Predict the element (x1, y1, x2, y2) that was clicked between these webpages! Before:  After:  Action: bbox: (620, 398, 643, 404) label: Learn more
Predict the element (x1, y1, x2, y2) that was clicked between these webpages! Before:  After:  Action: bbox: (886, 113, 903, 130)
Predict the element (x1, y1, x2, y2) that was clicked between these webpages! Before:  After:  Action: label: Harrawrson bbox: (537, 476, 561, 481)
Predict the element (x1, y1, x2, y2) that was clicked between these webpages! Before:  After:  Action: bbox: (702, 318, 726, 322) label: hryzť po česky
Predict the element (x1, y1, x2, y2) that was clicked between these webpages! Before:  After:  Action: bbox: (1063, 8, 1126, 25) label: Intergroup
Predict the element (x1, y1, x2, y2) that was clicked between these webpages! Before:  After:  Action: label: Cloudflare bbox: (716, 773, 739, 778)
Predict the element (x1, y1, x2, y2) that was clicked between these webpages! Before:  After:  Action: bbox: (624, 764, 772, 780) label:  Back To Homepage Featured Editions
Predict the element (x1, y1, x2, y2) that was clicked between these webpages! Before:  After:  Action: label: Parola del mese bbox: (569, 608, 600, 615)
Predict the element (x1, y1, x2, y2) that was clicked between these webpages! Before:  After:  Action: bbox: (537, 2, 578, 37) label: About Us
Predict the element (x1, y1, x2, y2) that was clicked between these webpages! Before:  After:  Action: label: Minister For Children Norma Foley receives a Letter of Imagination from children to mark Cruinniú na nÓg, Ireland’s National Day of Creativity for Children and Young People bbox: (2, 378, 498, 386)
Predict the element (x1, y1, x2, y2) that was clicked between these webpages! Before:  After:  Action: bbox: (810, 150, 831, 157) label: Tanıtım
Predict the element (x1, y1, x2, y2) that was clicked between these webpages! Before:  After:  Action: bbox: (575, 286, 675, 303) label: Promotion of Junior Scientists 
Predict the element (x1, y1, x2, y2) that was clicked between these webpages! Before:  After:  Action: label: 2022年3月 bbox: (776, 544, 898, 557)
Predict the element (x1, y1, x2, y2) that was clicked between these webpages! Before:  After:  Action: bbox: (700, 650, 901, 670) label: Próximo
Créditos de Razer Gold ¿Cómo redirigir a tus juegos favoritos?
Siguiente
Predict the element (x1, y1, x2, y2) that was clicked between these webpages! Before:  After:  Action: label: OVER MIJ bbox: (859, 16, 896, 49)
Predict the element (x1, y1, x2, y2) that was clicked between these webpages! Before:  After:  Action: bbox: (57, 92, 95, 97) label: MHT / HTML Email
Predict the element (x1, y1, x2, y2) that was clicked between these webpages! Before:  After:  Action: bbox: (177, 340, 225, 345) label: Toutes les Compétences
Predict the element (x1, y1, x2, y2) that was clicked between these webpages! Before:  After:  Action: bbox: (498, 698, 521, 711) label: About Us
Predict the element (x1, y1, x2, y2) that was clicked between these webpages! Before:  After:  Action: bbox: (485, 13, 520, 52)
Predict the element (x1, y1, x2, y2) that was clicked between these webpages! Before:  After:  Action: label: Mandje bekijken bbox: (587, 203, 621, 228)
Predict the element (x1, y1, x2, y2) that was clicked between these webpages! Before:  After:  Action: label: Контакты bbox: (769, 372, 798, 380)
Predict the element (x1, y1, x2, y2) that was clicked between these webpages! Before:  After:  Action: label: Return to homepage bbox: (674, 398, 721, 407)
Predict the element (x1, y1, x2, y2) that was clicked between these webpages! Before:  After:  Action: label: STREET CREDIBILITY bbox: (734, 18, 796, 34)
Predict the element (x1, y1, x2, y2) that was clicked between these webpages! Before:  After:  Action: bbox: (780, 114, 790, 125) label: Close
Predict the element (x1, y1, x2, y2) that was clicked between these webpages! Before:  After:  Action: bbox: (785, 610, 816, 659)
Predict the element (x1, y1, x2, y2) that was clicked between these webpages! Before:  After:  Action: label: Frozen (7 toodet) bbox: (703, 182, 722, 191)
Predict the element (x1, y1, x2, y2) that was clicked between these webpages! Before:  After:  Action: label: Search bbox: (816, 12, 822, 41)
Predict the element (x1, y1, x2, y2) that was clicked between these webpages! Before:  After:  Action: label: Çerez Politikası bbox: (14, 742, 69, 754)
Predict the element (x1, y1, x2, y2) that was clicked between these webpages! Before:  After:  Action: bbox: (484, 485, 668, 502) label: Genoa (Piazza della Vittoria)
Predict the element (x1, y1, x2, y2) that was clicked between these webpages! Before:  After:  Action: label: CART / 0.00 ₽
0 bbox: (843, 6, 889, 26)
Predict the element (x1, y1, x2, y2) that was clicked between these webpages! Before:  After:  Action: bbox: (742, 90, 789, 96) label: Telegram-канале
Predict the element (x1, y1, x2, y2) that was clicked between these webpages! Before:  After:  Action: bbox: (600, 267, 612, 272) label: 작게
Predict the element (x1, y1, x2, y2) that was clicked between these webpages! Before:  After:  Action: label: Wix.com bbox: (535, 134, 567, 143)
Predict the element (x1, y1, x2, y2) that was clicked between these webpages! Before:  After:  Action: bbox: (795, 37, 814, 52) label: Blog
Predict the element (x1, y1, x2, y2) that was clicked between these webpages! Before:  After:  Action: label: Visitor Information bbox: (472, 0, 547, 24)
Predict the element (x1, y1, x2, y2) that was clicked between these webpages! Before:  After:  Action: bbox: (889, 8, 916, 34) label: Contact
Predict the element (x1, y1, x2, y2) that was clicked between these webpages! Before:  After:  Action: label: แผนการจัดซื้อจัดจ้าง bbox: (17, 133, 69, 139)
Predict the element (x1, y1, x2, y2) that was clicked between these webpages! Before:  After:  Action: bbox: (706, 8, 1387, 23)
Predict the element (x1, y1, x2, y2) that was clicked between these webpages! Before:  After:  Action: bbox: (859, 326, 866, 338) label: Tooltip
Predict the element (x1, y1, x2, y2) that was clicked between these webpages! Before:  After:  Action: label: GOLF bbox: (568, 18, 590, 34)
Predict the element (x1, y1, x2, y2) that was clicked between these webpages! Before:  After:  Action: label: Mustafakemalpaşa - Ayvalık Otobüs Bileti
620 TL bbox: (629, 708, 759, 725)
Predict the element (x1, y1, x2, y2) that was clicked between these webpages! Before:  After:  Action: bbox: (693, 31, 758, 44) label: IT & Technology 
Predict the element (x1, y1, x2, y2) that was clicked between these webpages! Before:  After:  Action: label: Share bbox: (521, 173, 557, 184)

____

Convert the data above into a Markdown table with the columns "Row" and "Content": number each line in the first column and put the line itself in the second. Leave out any blank lines.

THE RESULT.
| Row | Content |
|---|---|
| 1 | Predict the element (x1, y1, x2, y2) that was clicked between these webpages! Before:  After:  Action: bbox: (620, 398, 643, 404) label: Learn more |
| 2 | Predict the element (x1, y1, x2, y2) that was clicked between these webpages! Before:  After:  Action: bbox: (886, 113, 903, 130) |
| 3 | Predict the element (x1, y1, x2, y2) that was clicked between these webpages! Before:  After:  Action: label: Harrawrson bbox: (537, 476, 561, 481) |
| 4 | Predict the element (x1, y1, x2, y2) that was clicked between these webpages! Before:  After:  Action: bbox: (702, 318, 726, 322) label: hryzť po česky |
| 5 | Predict the element (x1, y1, x2, y2) that was clicked between these webpages! Before:  After:  Action: bbox: (1063, 8, 1126, 25) label: Intergroup |
| 6 | Predict the element (x1, y1, x2, y2) that was clicked between these webpages! Before:  After:  Action: label: Cloudflare bbox: (716, 773, 739, 778) |
| 7 | Predict the element (x1, y1, x2, y2) that was clicked between these webpages! Before:  After:  Action: bbox: (624, 764, 772, 780) label:  Back To Homepage Featured Editions |
| 8 | Predict the element (x1, y1, x2, y2) that was clicked between these webpages! Before:  After:  Action: label: Parola del mese bbox: (569, 608, 600, 615) |
| 9 | Predict the element (x1, y1, x2, y2) that was clicked between these webpages! Before:  After:  Action: bbox: (537, 2, 578, 37) label: About Us |
| 10 | Predict the element (x1, y1, x2, y2) that was clicked between these webpages! Before:  After:  Action: label: Minister For Children Norma Foley receives a Letter of Imagination from children to mark Cruinniú na nÓg, Ireland’s National Day of Creativity for Children and Young People bbox: (2, 378, 498, 386) |
| 11 | Predict the element (x1, y1, x2, y2) that was clicked between these webpages! Before:  After:  Action: bbox: (810, 150, 831, 157) label: Tanıtım |
| 12 | Predict the element (x1, y1, x2, y2) that was clicked between these webpages! Before:  After:  Action: bbox: (575, 286, 675, 303) label: Promotion of Junior Scientists  |
| 13 | Predict the element (x1, y1, x2, y2) that was clicked between these webpages! Before:  After:  Action: label: 2022年3月 bbox: (776, 544, 898, 557) |
| 14 | Predict the element (x1, y1, x2, y2) that was clicked between these webpages! Before:  After:  Action: bbox: (700, 650, 901, 670) label: Próximo |
| 15 | Créditos de Razer Gold ¿Cómo redirigir a tus juegos favoritos? |
| 16 | Siguiente |
| 17 | Predict the element (x1, y1, x2, y2) that was clicked between these webpages! Before:  After:  Action: label: OVER MIJ bbox: (859, 16, 896, 49) |
| 18 | Predict the element (x1, y1, x2, y2) that was clicked between these webpages! Before:  After:  Action: bbox: (57, 92, 95, 97) label: MHT / HTML Email |
| 19 | Predict the element (x1, y1, x2, y2) that was clicked between these webpages! Before:  After:  Action: bbox: (177, 340, 225, 345) label: Toutes les Compétences |
| 20 | Predict the element (x1, y1, x2, y2) that was clicked between these webpages! Before:  After:  Action: bbox: (498, 698, 521, 711) label: About Us |
| 21 | Predict the element (x1, y1, x2, y2) that was clicked between these webpages! Before:  After:  Action: bbox: (485, 13, 520, 52) |
| 22 | Predict the element (x1, y1, x2, y2) that was clicked between these webpages! Before:  After:  Action: label: Mandje bekijken bbox: (587, 203, 621, 228) |
| 23 | Predict the element (x1, y1, x2, y2) that was clicked between these webpages! Before:  After:  Action: label: Контакты bbox: (769, 372, 798, 380) |
| 24 | Predict the element (x1, y1, x2, y2) that was clicked between these webpages! Before:  After:  Action: label: Return to homepage bbox: (674, 398, 721, 407) |
| 25 | Predict the element (x1, y1, x2, y2) that was clicked between these webpages! Before:  After:  Action: label: STREET CREDIBILITY bbox: (734, 18, 796, 34) |
| 26 | Predict the element (x1, y1, x2, y2) that was clicked between these webpages! Before:  After:  Action: bbox: (780, 114, 790, 125) label: Close |
| 27 | Predict the element (x1, y1, x2, y2) that was clicked between these webpages! Before:  After:  Action: bbox: (785, 610, 816, 659) |
| 28 | Predict the element (x1, y1, x2, y2) that was clicked between these webpages! Before:  After:  Action: label: Frozen (7 toodet) bbox: (703, 182, 722, 191) |
| 29 | Predict the element (x1, y1, x2, y2) that was clicked between these webpages! Before:  After:  Action: label: Search bbox: (816, 12, 822, 41) |
| 30 | Predict the element (x1, y1, x2, y2) that was clicked between these webpages! Before:  After:  Action: label: Çerez Politikası bbox: (14, 742, 69, 754) |
| 31 | Predict the element (x1, y1, x2, y2) that was clicked between these webpages! Before:  After:  Action: bbox: (484, 485, 668, 502) label: Genoa (Piazza della Vittoria) |
| 32 | Predict the element (x1, y1, x2, y2) that was clicked between these webpages! Before:  After:  Action: label: CART / 0.00 ₽ |
| 33 | 0 bbox: (843, 6, 889, 26) |
| 34 | Predict the element (x1, y1, x2, y2) that was clicked between these webpages! Before:  After:  Action: bbox: (742, 90, 789, 96) label: Telegram-канале |
| 35 | Predict the element (x1, y1, x2, y2) that was clicked between these webpages! Before:  After:  Action: bbox: (600, 267, 612, 272) label: 작게 |
| 36 | Predict the element (x1, y1, x2, y2) that was clicked between these webpages! Before:  After:  Action: label: Wix.com bbox: (535, 134, 567, 143) |
| 37 | Predict the element (x1, y1, x2, y2) that was clicked between these webpages! Before:  After:  Action: bbox: (795, 37, 814, 52) label: Blog |
| 38 | Predict the element (x1, y1, x2, y2) that was clicked between these webpages! Before:  After:  Action: label: Visitor Information bbox: (472, 0, 547, 24) |
| 39 | Predict the element (x1, y1, x2, y2) that was clicked between these webpages! Before:  After:  Action: bbox: (889, 8, 916, 34) label: Contact |
| 40 | Predict the element (x1, y1, x2, y2) that was clicked between these webpages! Before:  After:  Action: label: แผนการจัดซื้อจัดจ้าง bbox: (17, 133, 69, 139) |
| 41 | Predict the element (x1, y1, x2, y2) that was clicked between these webpages! Before:  After:  Action: bbox: (706, 8, 1387, 23) |
| 42 | Predict the element (x1, y1, x2, y2) that was clicked between these webpages! Before:  After:  Action: bbox: (859, 326, 866, 338) label: Tooltip |
| 43 | Predict the element (x1, y1, x2, y2) that was clicked between these webpages! Before:  After:  Action: label: GOLF bbox: (568, 18, 590, 34) |
| 44 | Predict the element (x1, y1, x2, y2) that was clicked between these webpages! Before:  After:  Action: label: Mustafakemalpaşa - Ayvalık Otobüs Bileti |
| 45 | 620 TL bbox: (629, 708, 759, 725) |
| 46 | Predict the element (x1, y1, x2, y2) that was clicked between these webpages! Before:  After:  Action: bbox: (693, 31, 758, 44) label: IT & Technology  |
| 47 | Predict the element (x1, y1, x2, y2) that was clicked between these webpages! Before:  After:  Action: label: Share bbox: (521, 173, 557, 184) |